Goal —
Copy out the items from the line containing "You are a GUI" through the end of the items, including both ends, and leave the pictures out of your answer.

───── Supplied records ─────

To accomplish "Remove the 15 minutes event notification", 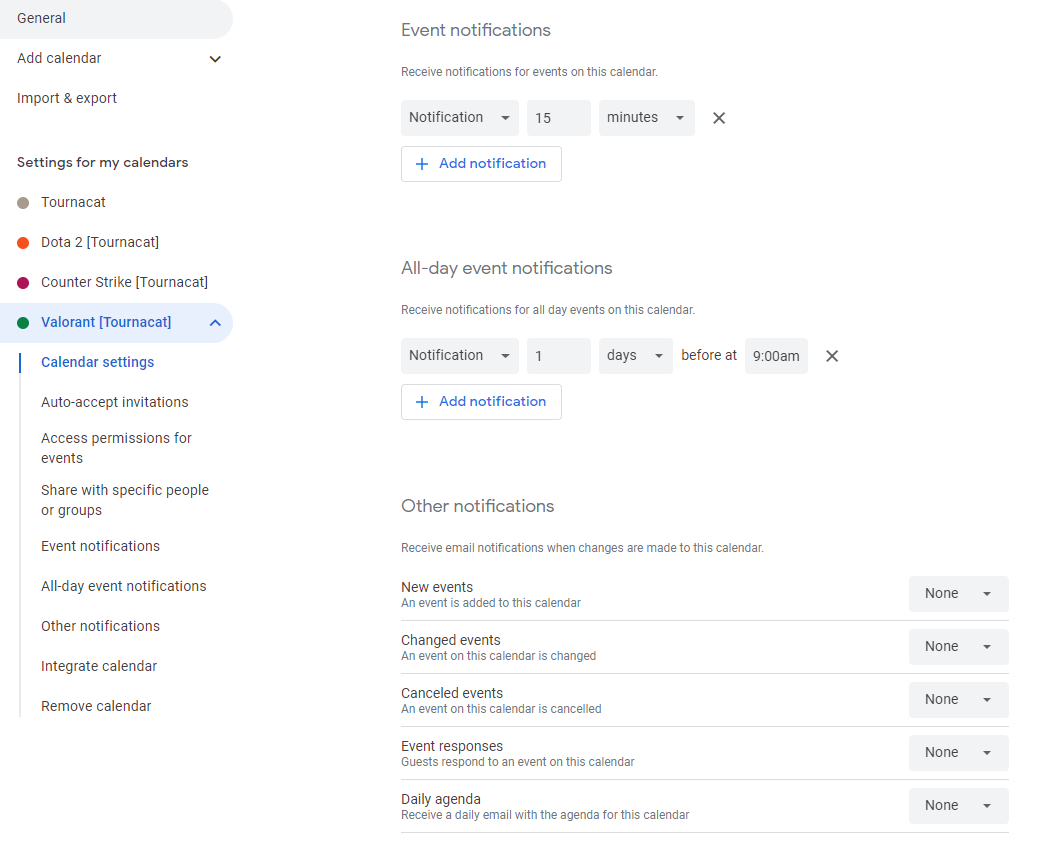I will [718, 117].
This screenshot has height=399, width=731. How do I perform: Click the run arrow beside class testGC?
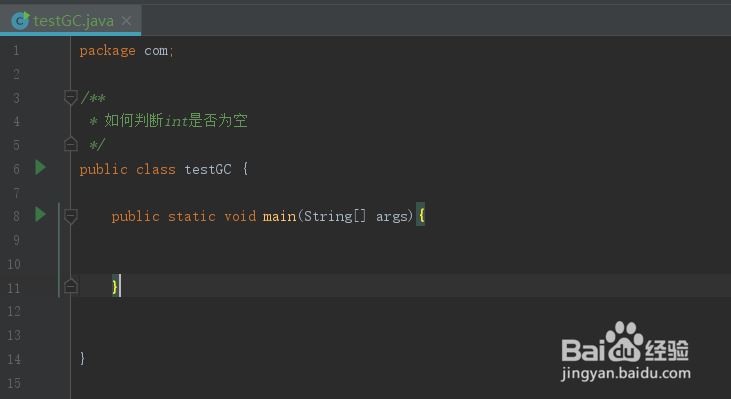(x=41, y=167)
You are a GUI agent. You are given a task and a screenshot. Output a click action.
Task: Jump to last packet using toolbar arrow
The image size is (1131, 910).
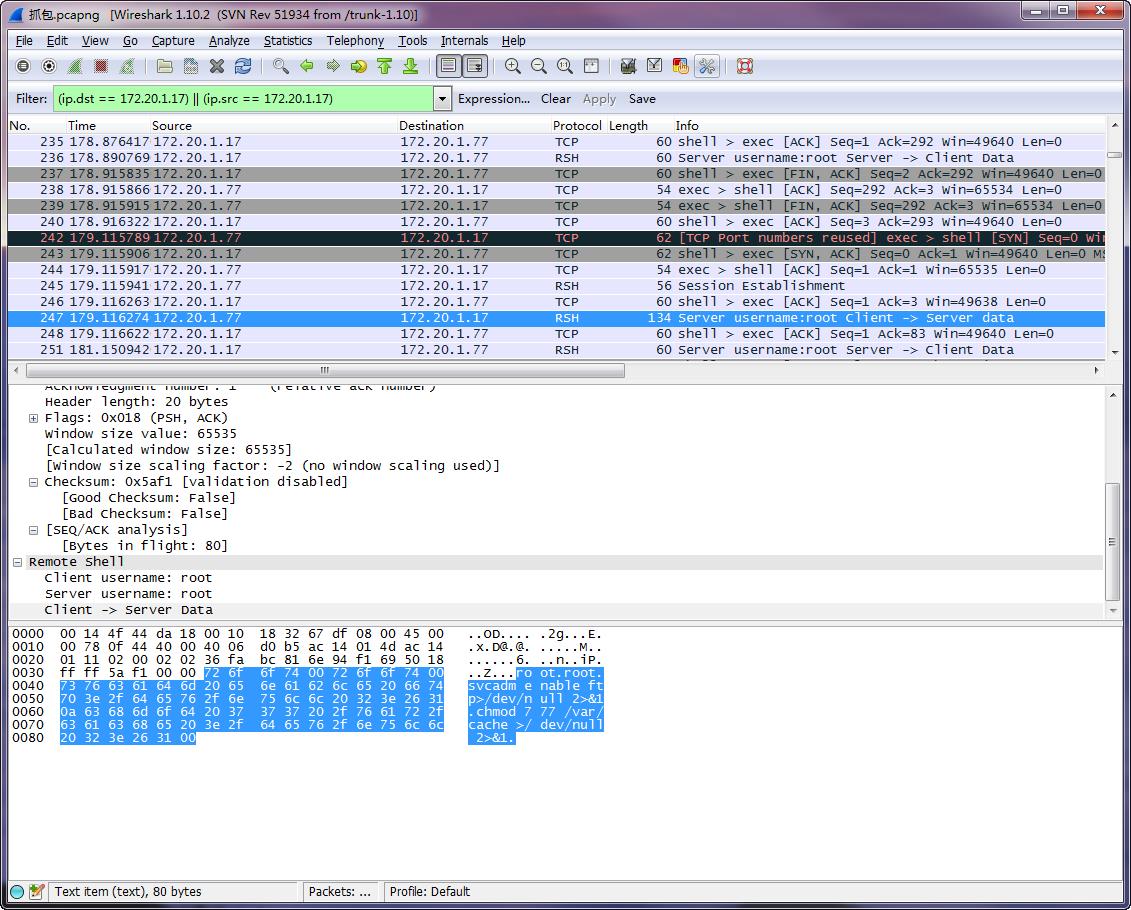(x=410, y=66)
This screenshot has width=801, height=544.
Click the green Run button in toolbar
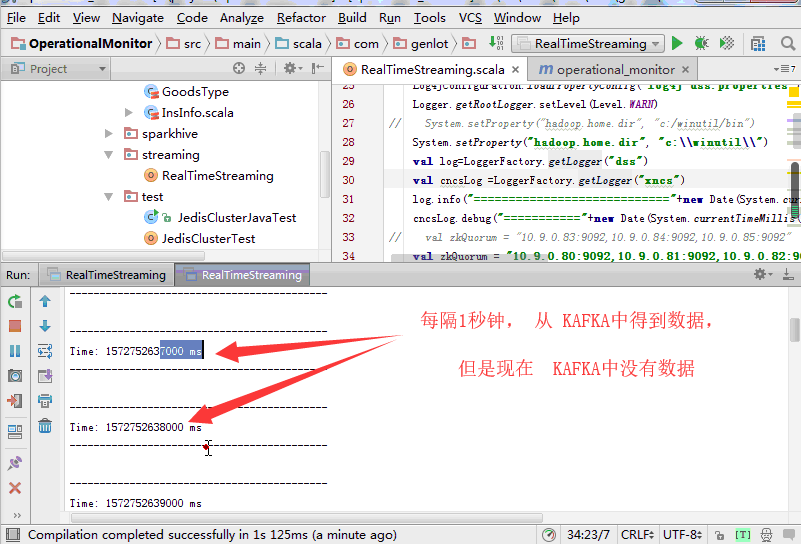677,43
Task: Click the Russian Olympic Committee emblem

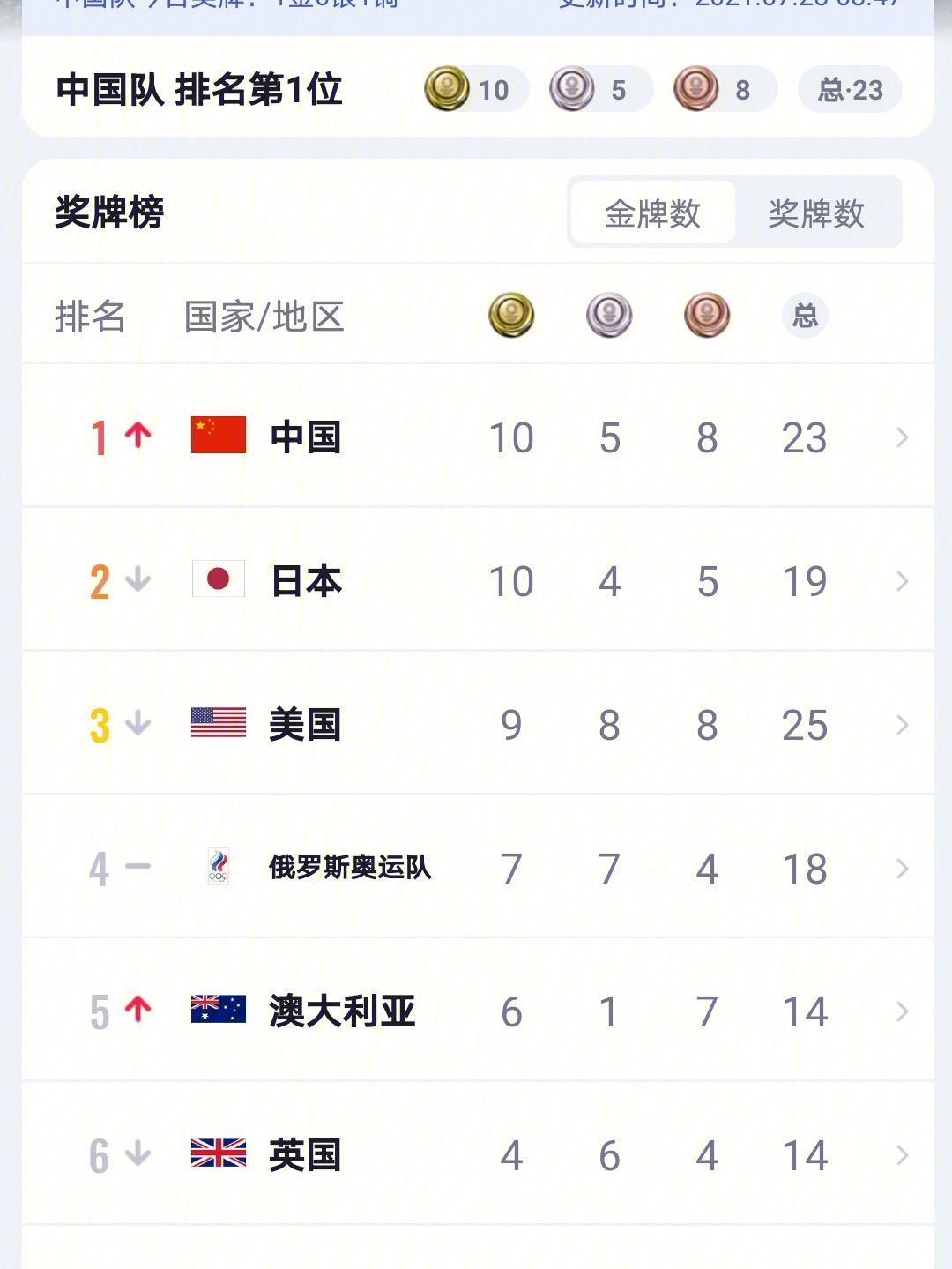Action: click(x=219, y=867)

─────

Task result —
You are a GUI agent. You are given a task and a screenshot. Output a click action.
Task: Jump to last packet using toolbar arrow
The image size is (1131, 910).
(x=410, y=66)
This screenshot has width=801, height=544.
Click the green Run button in toolbar
677,43
Task: Click the Russian Olympic Committee emblem

Action: click(x=219, y=867)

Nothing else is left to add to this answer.